Canadian Inflation Slowed For Goods, But Accelated For Services

Source: Statistics Canada.

Most Experts See Bank of Canada Cutting Rates, But Not All

Generally speaking, service inflation doesn’t seem to be much of a problem, according to experts. The market has already priced in the cut at next week’s meeting, though Davenport still sees the BoC erring on the side of caution. 

“This opens the door for a BoC cut in July, but we still think a pause is more likely before another 25bp cut in September,” he explains.   

His logic may be sound, but few others agree. In response to this morning’s CPI data, economists at RBC and CIBC shared expectations of a rate cut by the end of this month. The latter even argues it’s needed to help engineer a soft landing with upcoming mortgage rate renewals. 

BMO even updated their forecast this morning. The bank expected a September cut until today. The results of yesterday’s BoC Outlook and today’s CPI data was enough to sway their opinion. 

“Today’s CPI report, taken with the weak Q2 Business Outlook Survey, the ongoing march higher in the jobless rate, and increased economic slack are expected to provide policymakers with enough confidence that inflation will continue slow to ease policy rates 25 bps to 4.5% on July 24,” explains Benjamin Reitzes, a strategist at BMO. 

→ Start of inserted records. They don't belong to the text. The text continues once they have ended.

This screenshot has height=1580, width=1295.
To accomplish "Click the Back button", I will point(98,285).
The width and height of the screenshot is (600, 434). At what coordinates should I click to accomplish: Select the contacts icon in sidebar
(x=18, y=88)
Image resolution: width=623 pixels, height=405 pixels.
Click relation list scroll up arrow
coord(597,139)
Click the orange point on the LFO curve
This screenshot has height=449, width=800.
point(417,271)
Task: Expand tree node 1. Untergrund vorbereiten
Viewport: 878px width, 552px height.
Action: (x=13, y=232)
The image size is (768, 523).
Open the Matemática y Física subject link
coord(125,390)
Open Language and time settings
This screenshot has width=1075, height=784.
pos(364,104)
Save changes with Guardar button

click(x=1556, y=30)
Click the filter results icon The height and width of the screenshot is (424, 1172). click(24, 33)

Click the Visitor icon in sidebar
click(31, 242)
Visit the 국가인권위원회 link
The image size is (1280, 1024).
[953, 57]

Regardless of whether rates are cut this month, those expecting a boost to housing activity may be disappointed. The overnight rate primarily impacts variable-rate mortgages, and they currently have much higher interest costs than fixed rate mortgages. A cut may provide a psychological boost, but that’s about it. There are already much cheaper options readily available for borrowers, they just aren’t taking advantage of them.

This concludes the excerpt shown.